Virologia

What we know so far about the Delta variant of Coronavirus

To further worsen the situation and overcast the ray of hope amid the COVID-19 pandemic, the highly transmittable delta variant of Coronavirus, also known as B1617.2, has spread to more than 74 countries worldwide – just 6 months after discovery in India. It is thought to be 43% to 60% more transmittable than the previous COVID-19 variants, making it approximately 30% – 100% more infectious than the alpha variant. Here a few concerns regarding its origin, transmissibility, hot-spots, and potential vaccine resistance shall be highlighted.

The SARS-CoV-2 virus-like all many other viruses can potentially mutate allowing to do slightly differ in certain features like transmissibility, and pathogenicity, etc. lately some ‘variants of concern’ (VOC) with the enhanced transmission, reduced vaccine effectiveness, and disease severity have emerged, which are difficult to detect with conventional methods and have deleterious health effects. They are choking the healthcare systems and raising concerns among the masses. So far, the WHO has identified four VOCs: alpha (B.1.1.7), beta (B.1.351), gamma (P.1), and delta.Delta variant is the talk of the town, which was first spotted in India and was named Delta by WHO. It has a double risk of hospitalization as compared to the Alpha variant.

Though validation of the structural analysis is going to take some time, a recent (preprint and non-yet-peer-reviewed) study advocates that 3 mutations in the spike protein of the SARS-Cov-2 could have made the Delta variant more transmissible, by empowering the virus with ease of binding to human ACE2 receptor.

The recent surge of COVID-19 cases in India in early 2021 is blamed on the Delta variant.  Clinical epidemiologist Gurdasani believes that in addition to the spread of the mutation, several factors have played a role in the massive spread of the coronavirus in India.  He says, “I think it’s been a combination of very late action by governments to put basic public health measures in place and overconfidence that herd immunity had been reached before this,”.

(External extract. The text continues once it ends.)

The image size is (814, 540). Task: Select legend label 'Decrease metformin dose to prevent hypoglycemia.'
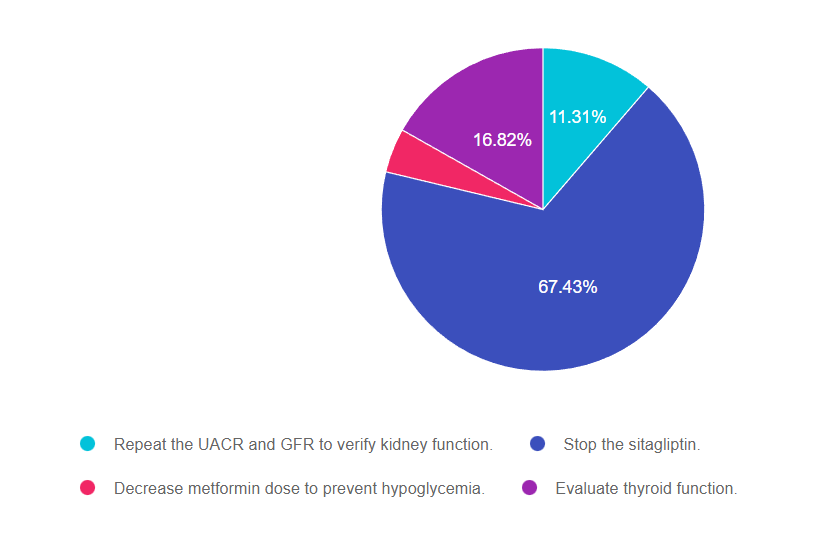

In only 6 months period, it has made its way into the UK (90% of all cases) and the USA (6% of all cases). This variant is now accelerating in Canada too. In the United Kingdom, studies showed that children and adults under 50 were 2.5 times more likely to become infected.

Regarding the effectiveness of Vaccine against the Delta variant, data from Scotland indicated that vaccination with either AstraZeneca or Pfizer reduced hospitalizations and infections, though less than for the Alpha variant. The risk of hospitalization further reduces by 92% to 96 % with twodoses of immunizations by AstraZeneca and Pfizer respectively, according to the analysis by the UK. This reduction isn’t limited to hospitalization, but also some disease symptoms have been seen to reduce. This is why vaccination by 2 doses of either vaccine, is the major public health policy goal right now.

The top symptoms reported due to infection by Delta variant are headache, sore throat, runny nose, fever. A cough is becoming less common and loss of smell is no longer listed in the top 10 common symptoms anymore. Researchers are concerned people may mistake symptoms for a bad cold and avoid quarantine, helping the variant spread.